La pasividad de la justicia y el Estado ante el racismo tiene la misma efectividad que una campaña publicitaria bajo el lema “Sé racista, sale gratis”. Distintas formas, iguales resultados y las mismas víctimas de siempre.
El pasado mes de julio recibí unas amenazas por Twitter que denuncié ante la Policía. Tres meses después, ni siquiera la denuncia ha llegado a la red social, la misma que debería proporcionar los datos de las personas que cometieron un delito para poder juzgarlas. Los plazos de la compañía americana varían, pero nunca tardan menos de un mes en contestar, lo que en ningún caso garantiza que la respuesta sea positiva.
Ahora, tras recibir amenazas de muerte, uno se cuestiona la efectividad de la denuncia. De qué me sirve reportar a la justicia un hecho sobre el que inclinará su balanza a los siete meses o a los cinco años con un tratamiento digno de conflicto vecinal. Obviando además que de piso te puedes cambiar, pero no de color de piel.
Y en eso tienen su responsabilidad nuestros dirigentes, equipos de monocolor blanco y actuaciones a golpe de desgracia, como las medidas contra la homofobia tomadas cada vez que un intolerante pegaba una paliza a un gay, y no en previsión para evitar las agresiones. No se nos debe olvidar que a su llegada al Gobierno, el Partido Popular guardó en el fondo del cajón una Ley Integral contra los Delitos de Odio y Discriminación. Allí se proponían mecanismos más especializados en estos temas y, sobre todo, se otorgaban herramientas de protección a una sociedad cada vez más diversa.
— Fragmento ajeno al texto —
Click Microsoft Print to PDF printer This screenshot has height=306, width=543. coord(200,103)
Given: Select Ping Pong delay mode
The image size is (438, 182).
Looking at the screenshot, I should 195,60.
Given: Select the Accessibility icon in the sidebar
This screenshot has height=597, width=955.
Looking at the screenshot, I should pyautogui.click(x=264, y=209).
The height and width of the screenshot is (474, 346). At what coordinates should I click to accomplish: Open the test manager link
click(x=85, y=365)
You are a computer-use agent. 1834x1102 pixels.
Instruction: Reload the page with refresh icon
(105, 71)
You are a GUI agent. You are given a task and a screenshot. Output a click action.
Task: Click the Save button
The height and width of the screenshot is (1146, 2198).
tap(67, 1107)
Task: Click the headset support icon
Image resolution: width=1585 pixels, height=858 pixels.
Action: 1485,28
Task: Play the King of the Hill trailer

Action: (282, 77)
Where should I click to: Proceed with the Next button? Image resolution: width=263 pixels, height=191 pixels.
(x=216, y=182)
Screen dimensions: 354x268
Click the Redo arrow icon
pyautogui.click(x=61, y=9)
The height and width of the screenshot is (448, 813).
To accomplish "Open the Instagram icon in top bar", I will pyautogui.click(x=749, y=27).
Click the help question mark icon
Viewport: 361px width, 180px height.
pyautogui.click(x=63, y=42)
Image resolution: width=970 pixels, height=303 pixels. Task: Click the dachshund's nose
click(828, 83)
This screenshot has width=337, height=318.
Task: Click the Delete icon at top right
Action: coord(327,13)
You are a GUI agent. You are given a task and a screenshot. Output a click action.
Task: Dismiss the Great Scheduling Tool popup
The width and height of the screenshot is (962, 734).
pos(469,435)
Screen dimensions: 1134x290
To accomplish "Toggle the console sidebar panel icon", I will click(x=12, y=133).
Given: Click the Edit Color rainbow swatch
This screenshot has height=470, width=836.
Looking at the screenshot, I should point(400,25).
De ahí que si nos preguntan si queremos denunciar los casos de racismo, diremos que sí, pero debemos exigir plenas garantías y el compromiso de que se hará justicia con celeridad y contundencia. Y si me preguntan el porqué de este alegato, la respuesta es sencilla: no quiero que ocurra una desgracia para cambiar una circunstancia poco efectiva. Querría que gracias a la justicia, Soly y Salif pudieran entrar en esa discoteca a la semana siguiente, y no a los cinco años, sabiendo que esas dos personas nunca les volverían a discriminar por ser negros. Que el odio hacia tu origen o color de piel sea castigado con todo el peso de la ley sin paliativos. Y por supuesto evitar que, como ocurre en mi caso, nunca nos tengamos que plantear si denunciar o no ante la perspectiva de que, si cae la balanza blanca de la justicia, será de manera lenta y por el lado racista.